---------- DOCUMENT SECTION

Perl for DBAs

Perl for DBAs

 

Perl for DBAs

 

Perl for DBA’s

Perl for DBAs

 

By now, you have no doubt at least heard of Perl. It's been around for quite a few years, having been first developed in the 1980's, and came into widespread use in the 1990's.

 

Many people's exposure to Perl has been limited to its use as a web scripting language, where it gained a great deal of popularity. Perl is a great language for web use, but its functionality extends far beyond what is needed for use with web applications.

 

There's a standard list of tools that most DBAs have at their disposal and know how to use. On Unix platforms this list of tools might include the Korn and Bourne shells, as well as the Bash shell on Linux systems, sed, grep, awk, tr, cut, paste, bc and numerous others.

 

This list may be somewhat limited if you are a Win32 platform, though there are sources for Unix utilities on Win32 platforms. See the list of resources at the end of the article.

 

This toolset is of course rounded out by the tools that come with the Oracle database, SQL*Plus, svrmgrl, or even sqldba. This list will vary dependant on the version of Oracle that you are using.

 

Though this may seem quite enough tools for anyone to manage databases, my goal is to convince you make room in your toolbox for one more.

A Little History

Perl was designed from the beginning for manipulating data, originally created by Larry Wall to take the best features of C, awk, sed, sh and other Unix utilities, and combining them into one powerful language.

 

Though originally designed with systems administration work in mind, Perl's innate ability to work with data made it a natural for database use, and so Oraperl was created by Kevin Stock in 1990.

 

Oraperl allowed connections to Oracle databases to be made directly from within Perl scripts, and direct manipulation of the data in the database via Perl. This was quite refinement over the redirection that was frequently used in shell scripts when DBA’s needed to access data outside of the database. See Example 1.

 

Example 1.

 

#!/bin/ksh

 

export ORACLE_SID=ts01

export ORAENV_ASK=NO

unset SQLPATH

 

. oraenv $ORACLE_SID

 

sqlplus -s <<EOF

system/manager

 

set feed off term off pause off head off

spool users.txt

 

select distinct s.username username

from v\$session s

where s.username is not null

/

EOF

 

while read user

do

if [ ! -z $user ]; then

echo "$user: Please log out!" | mailx -s "please log out of database!" $user@yourdomain.com

fi

done < users.txt

 

 

Oraperl was a library that had to be built and linked into the Perl binary. Since this required rebuilding and relinking the Perl binaries, this could be quite an undertaking on some platforms.

 

This method also required that you have a separate Perl binary for connecting to different databases. If you had both Sybase and Oracle databases, you would need to have a different binary for each database.

 

With the advent of Perl version 5 in 1994, a new modular Perl architecture made it possible to create modules for Perl that did not require relinking the Perl binaries.

 

At this time Tim Bunce introduced the DBI, or DataBase Interface Module. The Perl DBI provided a consistent interface to for writing database applications, regardless of the database. Each database would need a corresponding DBD, or DataBase Driver module, written to DBI specification. The DBD::Oracle module was also made available at this time.

--------------------
---------- INFORMATION SUPPLIED

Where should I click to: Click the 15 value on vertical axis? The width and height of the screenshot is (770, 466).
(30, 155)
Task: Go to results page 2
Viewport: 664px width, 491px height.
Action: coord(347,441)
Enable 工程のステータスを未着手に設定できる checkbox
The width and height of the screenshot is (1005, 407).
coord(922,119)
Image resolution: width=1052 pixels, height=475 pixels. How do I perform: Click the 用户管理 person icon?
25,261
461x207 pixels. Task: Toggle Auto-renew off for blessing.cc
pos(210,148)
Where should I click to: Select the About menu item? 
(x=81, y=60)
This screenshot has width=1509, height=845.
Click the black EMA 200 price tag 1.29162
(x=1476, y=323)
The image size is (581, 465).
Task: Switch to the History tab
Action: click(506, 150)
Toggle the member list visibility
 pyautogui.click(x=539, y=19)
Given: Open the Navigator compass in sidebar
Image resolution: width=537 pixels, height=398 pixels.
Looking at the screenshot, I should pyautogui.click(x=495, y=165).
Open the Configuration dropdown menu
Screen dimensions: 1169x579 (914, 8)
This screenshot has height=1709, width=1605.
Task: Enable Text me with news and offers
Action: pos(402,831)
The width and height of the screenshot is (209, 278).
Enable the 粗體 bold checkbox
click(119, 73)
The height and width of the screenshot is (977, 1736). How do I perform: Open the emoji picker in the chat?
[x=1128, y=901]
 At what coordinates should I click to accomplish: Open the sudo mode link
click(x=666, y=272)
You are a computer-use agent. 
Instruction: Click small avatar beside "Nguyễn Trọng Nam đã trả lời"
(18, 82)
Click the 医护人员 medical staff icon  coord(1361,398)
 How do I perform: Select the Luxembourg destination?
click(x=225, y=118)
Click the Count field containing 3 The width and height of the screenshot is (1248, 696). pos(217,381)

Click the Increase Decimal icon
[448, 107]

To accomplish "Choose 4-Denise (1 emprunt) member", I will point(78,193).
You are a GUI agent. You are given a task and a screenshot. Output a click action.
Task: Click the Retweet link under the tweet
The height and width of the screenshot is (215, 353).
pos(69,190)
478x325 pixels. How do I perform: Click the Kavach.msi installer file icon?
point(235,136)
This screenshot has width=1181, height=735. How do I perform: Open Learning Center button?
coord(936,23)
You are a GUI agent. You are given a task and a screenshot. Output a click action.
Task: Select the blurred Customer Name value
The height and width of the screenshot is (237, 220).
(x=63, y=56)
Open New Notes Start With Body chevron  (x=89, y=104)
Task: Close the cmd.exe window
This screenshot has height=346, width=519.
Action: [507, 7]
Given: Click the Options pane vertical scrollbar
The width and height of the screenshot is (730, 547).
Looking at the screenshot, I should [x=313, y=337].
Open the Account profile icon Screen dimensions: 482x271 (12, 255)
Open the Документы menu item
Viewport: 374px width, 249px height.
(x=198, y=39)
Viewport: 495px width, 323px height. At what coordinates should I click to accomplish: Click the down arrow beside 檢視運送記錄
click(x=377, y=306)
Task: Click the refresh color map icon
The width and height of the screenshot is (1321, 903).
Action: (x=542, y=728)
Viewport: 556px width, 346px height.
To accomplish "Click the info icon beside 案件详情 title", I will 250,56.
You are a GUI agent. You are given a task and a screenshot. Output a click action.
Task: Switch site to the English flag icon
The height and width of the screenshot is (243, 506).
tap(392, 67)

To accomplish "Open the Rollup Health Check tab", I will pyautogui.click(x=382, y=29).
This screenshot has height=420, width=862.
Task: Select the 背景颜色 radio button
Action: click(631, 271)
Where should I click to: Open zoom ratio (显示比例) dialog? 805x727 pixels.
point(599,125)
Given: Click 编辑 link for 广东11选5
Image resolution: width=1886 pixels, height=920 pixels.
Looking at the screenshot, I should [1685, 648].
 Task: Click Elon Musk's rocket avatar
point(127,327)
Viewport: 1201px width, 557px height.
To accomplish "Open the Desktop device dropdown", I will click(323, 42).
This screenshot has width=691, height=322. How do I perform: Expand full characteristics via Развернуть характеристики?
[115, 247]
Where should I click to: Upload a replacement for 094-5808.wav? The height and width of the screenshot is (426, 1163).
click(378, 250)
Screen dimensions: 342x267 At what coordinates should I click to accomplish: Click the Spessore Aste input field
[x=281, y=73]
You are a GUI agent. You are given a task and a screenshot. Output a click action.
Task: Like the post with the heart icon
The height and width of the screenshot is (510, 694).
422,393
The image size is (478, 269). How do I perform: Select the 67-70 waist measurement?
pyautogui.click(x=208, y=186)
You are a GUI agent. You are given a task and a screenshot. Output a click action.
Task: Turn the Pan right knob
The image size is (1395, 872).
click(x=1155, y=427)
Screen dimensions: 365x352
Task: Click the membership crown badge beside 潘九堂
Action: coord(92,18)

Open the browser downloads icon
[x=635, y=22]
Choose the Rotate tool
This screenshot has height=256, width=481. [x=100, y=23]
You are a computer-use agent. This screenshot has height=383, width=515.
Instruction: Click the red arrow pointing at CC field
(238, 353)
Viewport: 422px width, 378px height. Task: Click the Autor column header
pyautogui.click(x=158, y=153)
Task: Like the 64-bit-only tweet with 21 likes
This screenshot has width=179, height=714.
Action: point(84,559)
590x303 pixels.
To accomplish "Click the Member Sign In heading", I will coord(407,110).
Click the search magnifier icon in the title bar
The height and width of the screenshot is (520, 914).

--------------------

- SHORT TASK A
According to the Perl for DBAs article, who created Oraperl, and in what year?
- SHORT TASK B
Rewrite the Perl for DBAs article from "There's a standard" up to and including "for one more.", replacing "toolbox" with "toolkit".
- SHORT TASK C
Extend the Perl for DBAs article, picking up right after its final sentence.
The material after the Perl for DBAs article is separate from it.

- RESULT A
Kevin Stock created Oraperl in 1990.

- RESULT B
There's a standard list of tools that most DBAs have at their disposal and know how to use. On Unix platforms this list of tools might include the Korn and Bourne shells, as well as the Bash shell on Linux systems, sed, grep, awk, tr, cut, paste, bc and numerous others.

 

This list may be somewhat limited if you are a Win32 platform, though there are sources for Unix utilities on Win32 platforms. See the list of resources at the end of the article.

 

This toolset is of course rounded out by the tools that come with the Oracle database, SQL*Plus, svrmgrl, or even sqldba. This list will vary dependant on the version of Oracle that you are using.

 

Though this may seem quite enough tools for anyone to manage databases, my goal is to convince you make room in your toolkit for one more.

- RESULT C
 

Since then, there have been DBD modules created for most popular relational databases including Oracle, Sybase, DB2, Teradata, mysql, PostgreSQL and several others. There are also DBD drivers for ODBC and JDBC.

 

Another advantage Perl has is its ability to create several simultaneous connections to different databases. This makes it simple to move data between disparate databases without using database links or Oracle Heterogeneous Services.

Getting Perl

Installing Perl on your system is beyond the scope of this article. I’m going to assume that it’s already installed, which is usually the case on most Unix systems. Should you need to install it on your system, see the Resources section at the end of this article.

 

Though Perl may not be installed by default on Win32 Systems, it is easily acquired and installed by visiting the web site for ActiveState Perl. The binaries are already compiled and ready to go. See the Resources section at the end of this article for details.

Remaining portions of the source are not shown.